Passage to read:
........

# duck weed



## advocatus_diaboli (Jul 7, 2005)

Hi there

I'm wondering what would be the effect of having only duckweed without any other plants on the water quality?
I'm pretty sure it's great at removing nitrates. (I have rather high nitrate levels because of the fish population).
But what about oxygen for example? 

Thanks for your reactions


----------



## JanS (Apr 14, 2004)

The duckweed would probably help to a point, but the easiest and quickest way to get those nitrates down is to do frequent water changes on a regular basis.
If you have a high fish population, chances are even a fairly heavily planted tank isn't going to keep them at safe level without generous water changes.


----------



## advocatus_diaboli (Jul 7, 2005)

at the moment I do 35 % weekly water changes
The nitrate level is acceptable but the lower the better I guess

How about oxygen, are floatings plants efficient on that?


----------



## Sir_BlackhOle (Jan 25, 2004)

I have a tank with just duckweed. I like the look and it keeps the light dim in the tank. I see only benifits from it.


----------



## Simpte 27 (Jul 16, 2004)

The downside to duckweed is its almost impossible to rid a tank of it.


----------



## jimjim (Jan 25, 2004)

*duckweed*

Actually Duckweed can be very useful in grow out tanks. It keeps harmful chems from forming when you just dont have time for a water change. Also can be very useful in breeding and raising anabantoids. If you keep and raise Rainbows, Duckweed will grow some very Large ones, most thinks its candy. Rainbows will also clean a tank out of duckweed quickly, just take out as much as you can and let them finish the job. I used to keep a 20l full of the stuff for a 75 gal Rainbow tank. Grab a large netfull and throw it in and they look like pirahna going after a hamburger.....Jimjim


----------



## Jenner (Jul 8, 2005)

Between being sucked into filters and some of the fish that eat it, I've never had duckweed infest my tanks. I wish I could keep it in my tank, but I have very active filtration and it gets tossed around too much.


----------



## BigFoot (Jan 3, 2005)

I have to get rid of duckweed everyweek or i get no light to the bottom.


----------



## Aussie_star (Jan 7, 2005)

besides getting out what u can, any other way of getting rid of it?


----------



## RedDelPaPa (May 18, 2005)

Aussie_star said:


> besides getting out what u can, any other way of getting rid of it?


Yea, they're called "cichlids".


----------

........

Entries from a dataset:
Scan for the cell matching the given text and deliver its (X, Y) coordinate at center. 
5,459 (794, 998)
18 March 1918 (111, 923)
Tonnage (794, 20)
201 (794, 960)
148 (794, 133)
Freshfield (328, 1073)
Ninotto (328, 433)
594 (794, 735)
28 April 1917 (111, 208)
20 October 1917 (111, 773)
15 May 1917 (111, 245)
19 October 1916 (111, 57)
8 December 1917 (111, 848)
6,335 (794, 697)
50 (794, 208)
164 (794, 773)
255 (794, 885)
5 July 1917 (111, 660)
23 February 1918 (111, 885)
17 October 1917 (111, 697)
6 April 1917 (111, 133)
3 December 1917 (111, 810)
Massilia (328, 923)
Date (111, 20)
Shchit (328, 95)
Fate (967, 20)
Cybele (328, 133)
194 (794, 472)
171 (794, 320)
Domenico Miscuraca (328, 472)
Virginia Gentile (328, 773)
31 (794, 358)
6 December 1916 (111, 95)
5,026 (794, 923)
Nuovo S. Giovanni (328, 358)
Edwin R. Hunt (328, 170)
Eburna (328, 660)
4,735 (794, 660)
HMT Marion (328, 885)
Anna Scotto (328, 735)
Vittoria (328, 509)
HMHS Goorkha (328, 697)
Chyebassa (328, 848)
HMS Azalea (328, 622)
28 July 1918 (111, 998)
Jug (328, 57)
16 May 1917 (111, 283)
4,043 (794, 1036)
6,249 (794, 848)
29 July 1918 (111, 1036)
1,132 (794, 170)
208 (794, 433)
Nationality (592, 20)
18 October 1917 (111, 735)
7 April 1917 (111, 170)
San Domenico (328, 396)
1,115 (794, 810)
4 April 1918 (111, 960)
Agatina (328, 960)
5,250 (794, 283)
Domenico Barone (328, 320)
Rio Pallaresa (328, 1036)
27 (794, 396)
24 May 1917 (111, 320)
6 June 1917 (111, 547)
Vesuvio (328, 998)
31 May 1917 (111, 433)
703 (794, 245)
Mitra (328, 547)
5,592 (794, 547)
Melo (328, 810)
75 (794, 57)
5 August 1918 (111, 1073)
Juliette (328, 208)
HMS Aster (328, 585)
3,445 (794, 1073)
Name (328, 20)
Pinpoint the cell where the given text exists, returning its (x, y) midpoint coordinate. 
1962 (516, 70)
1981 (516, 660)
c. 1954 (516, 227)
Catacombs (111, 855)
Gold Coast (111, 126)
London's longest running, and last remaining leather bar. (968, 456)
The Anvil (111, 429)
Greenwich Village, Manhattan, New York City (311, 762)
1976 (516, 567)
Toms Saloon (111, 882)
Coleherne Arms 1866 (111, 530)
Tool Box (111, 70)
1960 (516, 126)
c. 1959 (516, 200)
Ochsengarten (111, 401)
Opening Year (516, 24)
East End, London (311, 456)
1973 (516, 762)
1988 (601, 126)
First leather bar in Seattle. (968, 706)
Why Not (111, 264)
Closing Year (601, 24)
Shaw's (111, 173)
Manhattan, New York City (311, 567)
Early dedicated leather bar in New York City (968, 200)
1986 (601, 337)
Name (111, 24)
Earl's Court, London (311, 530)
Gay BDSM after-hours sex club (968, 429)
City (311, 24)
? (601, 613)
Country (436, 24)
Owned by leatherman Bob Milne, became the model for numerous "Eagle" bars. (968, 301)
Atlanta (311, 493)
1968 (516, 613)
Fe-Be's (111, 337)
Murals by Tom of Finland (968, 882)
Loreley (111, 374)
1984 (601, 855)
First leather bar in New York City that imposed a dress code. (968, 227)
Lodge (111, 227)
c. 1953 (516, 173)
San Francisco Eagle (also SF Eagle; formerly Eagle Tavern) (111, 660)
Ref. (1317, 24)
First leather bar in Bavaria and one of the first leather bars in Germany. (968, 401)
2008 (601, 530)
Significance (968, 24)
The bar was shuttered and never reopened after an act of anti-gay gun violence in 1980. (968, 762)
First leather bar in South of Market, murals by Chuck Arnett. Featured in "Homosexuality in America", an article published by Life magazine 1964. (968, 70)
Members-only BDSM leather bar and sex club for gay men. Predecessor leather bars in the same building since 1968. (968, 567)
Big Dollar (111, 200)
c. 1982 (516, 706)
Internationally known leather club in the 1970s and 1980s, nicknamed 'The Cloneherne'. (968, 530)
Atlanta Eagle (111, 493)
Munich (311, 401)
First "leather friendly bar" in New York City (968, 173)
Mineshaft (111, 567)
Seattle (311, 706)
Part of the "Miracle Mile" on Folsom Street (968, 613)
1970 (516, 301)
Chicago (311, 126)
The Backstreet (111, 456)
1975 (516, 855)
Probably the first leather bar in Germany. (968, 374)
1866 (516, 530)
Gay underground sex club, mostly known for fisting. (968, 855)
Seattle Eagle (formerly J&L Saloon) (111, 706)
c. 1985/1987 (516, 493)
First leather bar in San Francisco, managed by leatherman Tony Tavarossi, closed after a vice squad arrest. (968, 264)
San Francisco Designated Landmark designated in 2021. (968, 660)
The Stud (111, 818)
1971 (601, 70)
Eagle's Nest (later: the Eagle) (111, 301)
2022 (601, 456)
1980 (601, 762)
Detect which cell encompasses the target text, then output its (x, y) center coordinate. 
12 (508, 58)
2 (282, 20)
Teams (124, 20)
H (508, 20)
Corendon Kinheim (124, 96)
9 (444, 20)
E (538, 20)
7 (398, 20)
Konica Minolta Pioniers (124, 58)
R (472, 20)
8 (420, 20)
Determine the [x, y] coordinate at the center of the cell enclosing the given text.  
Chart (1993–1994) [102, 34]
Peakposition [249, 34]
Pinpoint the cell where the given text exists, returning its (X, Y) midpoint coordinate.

........

Work instructions:
A – Write out the passage of the duckweed thread above that opens with the words containing "I have a tank" and closes with "(Jul 16, 2004)".
B – Based on the duckweed thread, mark each statement yes or no and quote the words that decide it. (i) advocatus_diaboli does 35 % water changes every week. (ii) Jenner has had duckweed infest the tanks more than once. (iii) jimjim once kept a 20l full of duckweed for a 75 gal Rainbow tank.
C – In the duckweed thread, how often does BigFoot have to get rid of duckweed?

Answers for the exercise:
A –
I have a tank with just duckweed. I like the look and it keeps the light dim in the tank. I see only benifits from it.


----------



## Simpte 27 (Jul 16, 2004)

B –
(i) Yes: "at the moment I do 35 % weekly water changes"
(ii) No: "I've never had duckweed infest my tanks."
(iii) Yes: "I used to keep a 20l full of the stuff for a 75 gal Rainbow tank."

C – Every week, or no light gets to the bottom.